▶ ACTION ITEM A:
List the bloom colors besides purple that the lavender page says lavender can have.
▶ ACTION ITEM B:
Summarize the lavender page in two sentences.
▶ ACTION ITEM C:
Write the next part of the lavender page, picking up after its final sentence.

▶ SELECTED EXCERPT:
Start of Block

“So, what do you do with Lavender?”
That is easily the most common question posed to us by someone unfamiliar with the benefits and beauty of lavender. And while others have developed an affinity for this unusual purple herb, they often lament that their attempts to grow it have been a miserable failure. As you discover the qualities and benefits related to this marvelous member of the mint family, you just might become enamored with it as we have. You may also realize that with a few tips, and the correct variety selections, your garden can flourish with lavender too. Yes, even in Wisconsin!
There are hundreds of varieties and not all of them are purple. Lavender blooms can also be red, blue, pink, and white. Most lavenders do well in zone 5. Despite the fact that the majority of Wisconsin is zone 4, there are a number of hardy English varieties that will survive here if given the right growing conditions and with extra care. Always check your plant label for its growing zone. Here are few more tips for growing lavender:
- Lavender is a perennial that is generally propagated rather than grown from seed. It takes at least 3 years to mature and may live as long as 10-13 years.

End of Block

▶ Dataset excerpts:
Start of Block

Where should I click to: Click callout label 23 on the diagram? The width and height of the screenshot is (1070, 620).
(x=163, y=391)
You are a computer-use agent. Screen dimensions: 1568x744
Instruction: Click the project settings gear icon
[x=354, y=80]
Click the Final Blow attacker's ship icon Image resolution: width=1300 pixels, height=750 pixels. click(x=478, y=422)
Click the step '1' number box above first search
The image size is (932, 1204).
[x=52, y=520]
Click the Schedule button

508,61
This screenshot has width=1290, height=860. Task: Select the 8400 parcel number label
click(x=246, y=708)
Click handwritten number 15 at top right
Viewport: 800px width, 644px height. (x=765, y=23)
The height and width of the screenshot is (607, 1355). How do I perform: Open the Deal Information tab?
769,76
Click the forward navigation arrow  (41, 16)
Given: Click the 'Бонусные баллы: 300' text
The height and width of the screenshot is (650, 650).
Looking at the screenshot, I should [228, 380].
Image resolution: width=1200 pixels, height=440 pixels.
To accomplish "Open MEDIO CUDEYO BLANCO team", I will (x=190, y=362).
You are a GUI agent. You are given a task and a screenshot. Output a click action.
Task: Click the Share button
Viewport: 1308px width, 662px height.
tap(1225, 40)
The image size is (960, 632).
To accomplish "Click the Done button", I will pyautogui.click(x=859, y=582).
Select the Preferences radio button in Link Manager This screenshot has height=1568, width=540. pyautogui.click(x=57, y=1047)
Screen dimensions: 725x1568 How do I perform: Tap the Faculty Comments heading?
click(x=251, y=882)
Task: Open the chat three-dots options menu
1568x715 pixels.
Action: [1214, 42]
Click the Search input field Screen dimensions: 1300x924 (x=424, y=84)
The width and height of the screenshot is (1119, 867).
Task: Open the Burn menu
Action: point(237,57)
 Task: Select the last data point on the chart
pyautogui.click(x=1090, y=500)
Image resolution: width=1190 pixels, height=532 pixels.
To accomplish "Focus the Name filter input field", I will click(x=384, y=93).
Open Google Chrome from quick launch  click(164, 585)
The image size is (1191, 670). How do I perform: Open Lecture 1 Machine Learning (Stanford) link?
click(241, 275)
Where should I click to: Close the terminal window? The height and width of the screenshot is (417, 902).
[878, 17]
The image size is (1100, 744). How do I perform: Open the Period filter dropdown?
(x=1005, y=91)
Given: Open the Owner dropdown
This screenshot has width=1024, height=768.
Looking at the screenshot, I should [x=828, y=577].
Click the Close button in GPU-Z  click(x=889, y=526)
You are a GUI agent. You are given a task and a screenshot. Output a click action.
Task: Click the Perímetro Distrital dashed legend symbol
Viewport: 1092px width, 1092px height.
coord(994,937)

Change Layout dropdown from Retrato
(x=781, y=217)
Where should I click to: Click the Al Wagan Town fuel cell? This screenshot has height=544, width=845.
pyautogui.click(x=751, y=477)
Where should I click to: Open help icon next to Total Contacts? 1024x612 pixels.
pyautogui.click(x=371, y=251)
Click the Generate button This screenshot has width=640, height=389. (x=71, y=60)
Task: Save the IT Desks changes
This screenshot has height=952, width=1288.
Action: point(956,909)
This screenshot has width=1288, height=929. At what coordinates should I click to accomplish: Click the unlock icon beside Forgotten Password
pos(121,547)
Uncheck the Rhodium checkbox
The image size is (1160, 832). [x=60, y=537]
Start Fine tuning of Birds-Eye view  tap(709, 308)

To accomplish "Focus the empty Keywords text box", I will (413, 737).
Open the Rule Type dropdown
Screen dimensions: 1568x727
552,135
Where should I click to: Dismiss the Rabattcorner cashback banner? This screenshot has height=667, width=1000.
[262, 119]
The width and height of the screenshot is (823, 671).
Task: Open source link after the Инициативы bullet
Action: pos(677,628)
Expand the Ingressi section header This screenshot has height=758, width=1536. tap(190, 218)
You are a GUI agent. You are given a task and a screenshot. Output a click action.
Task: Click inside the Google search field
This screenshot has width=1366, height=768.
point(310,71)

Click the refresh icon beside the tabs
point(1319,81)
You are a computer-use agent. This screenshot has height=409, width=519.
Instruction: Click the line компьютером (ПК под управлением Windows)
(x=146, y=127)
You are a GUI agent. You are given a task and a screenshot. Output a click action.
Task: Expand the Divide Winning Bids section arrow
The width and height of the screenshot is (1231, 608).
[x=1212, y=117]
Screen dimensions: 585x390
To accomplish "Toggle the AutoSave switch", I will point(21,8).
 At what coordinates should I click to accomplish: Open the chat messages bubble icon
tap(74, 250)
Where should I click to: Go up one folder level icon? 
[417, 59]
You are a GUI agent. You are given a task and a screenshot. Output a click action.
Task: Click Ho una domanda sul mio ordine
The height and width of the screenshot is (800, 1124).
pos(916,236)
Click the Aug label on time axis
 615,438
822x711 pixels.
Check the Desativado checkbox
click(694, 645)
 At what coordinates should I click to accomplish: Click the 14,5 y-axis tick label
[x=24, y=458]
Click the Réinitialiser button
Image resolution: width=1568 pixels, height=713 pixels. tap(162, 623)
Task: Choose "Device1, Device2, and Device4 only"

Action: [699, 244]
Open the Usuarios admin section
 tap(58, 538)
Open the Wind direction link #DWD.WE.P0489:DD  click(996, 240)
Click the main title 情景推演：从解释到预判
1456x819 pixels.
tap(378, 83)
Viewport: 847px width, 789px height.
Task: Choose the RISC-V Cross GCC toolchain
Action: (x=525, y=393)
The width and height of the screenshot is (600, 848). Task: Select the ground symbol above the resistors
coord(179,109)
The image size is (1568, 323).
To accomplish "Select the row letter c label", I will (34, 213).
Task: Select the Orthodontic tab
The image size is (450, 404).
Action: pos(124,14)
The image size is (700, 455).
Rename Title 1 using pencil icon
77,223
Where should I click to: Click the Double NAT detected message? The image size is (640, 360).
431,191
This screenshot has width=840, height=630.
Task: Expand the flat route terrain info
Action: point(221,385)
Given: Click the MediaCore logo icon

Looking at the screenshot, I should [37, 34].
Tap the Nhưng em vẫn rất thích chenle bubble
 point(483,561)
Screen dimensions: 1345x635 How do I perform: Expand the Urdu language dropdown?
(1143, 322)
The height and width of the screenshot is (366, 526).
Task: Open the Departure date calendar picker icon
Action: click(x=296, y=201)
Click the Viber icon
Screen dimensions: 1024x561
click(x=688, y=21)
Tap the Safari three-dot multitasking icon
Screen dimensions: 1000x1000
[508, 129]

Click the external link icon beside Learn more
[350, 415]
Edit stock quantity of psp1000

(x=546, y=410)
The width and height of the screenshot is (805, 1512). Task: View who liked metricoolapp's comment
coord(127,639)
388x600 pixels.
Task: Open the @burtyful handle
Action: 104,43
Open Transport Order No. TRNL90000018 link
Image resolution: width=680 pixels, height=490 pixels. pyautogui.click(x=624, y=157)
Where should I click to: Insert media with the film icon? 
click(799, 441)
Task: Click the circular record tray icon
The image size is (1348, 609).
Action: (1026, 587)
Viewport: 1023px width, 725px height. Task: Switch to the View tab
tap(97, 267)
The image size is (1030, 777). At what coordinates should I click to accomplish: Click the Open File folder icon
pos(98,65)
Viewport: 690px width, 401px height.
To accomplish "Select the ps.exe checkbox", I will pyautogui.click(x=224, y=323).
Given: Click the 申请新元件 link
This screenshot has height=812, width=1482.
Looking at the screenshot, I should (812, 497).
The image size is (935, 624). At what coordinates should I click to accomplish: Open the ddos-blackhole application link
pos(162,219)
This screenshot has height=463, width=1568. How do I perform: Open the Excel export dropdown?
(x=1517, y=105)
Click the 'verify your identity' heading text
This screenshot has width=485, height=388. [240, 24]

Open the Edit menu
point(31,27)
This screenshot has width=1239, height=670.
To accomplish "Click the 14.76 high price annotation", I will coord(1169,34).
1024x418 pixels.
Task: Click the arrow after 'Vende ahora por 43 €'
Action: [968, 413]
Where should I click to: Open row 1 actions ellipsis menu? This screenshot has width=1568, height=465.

End of Block

▶ RESPONSE A:
Red, blue, pink, and white.

▶ RESPONSE B:
Many people don't know what to do with lavender, and others have failed to grow it, but with a few tips and the right varieties it can flourish even in Wisconsin. Lavender comes in hundreds of varieties and several colors, and although most of Wisconsin is zone 4, some hardy English varieties can survive there with the right conditions and extra care.

▶ RESPONSE C:
- Lavender should be planted in well drained soil and needs full sun.
- Although it will need watering over the first few summers, the full grown lavender plants are drought tolerant. It is not uncommon of the first time lavender grower to overwater their plants to death!
- Cutting back the plant each fall will keep the plant from becoming woody and unproductive. Spring pruning will also help your plant have a uniform shape.
- Once spring has arrived, be patient. It is not uncommon for the first time lavender grower to pull their plants out of the ground before they have fully woken up.
A little timely care will go a long way, giving you years of enjoyment!
Lavender has an incredible array of health benefits, and a quality lavender essential oil (there are many that are not!) is a “must have” for the family medicine cabinet. Research has found pure essential lavender oil to possess antiseptic, antimicrobial, antiviral, anti fungal, and antibacterial properties. Even drug resistant strains of streptococcus aureus have been treated successfully with lavender. It also possesses analgesic and antidepressant qualities.
Lavender oil is also very effective on burns, scrapes and bug bites. Lavender has been found to be extremely effective in treating a long list of maladies relating to the nervous, respiratory, and digestive systems. Lavender is also a popular oil used in aromatherapy.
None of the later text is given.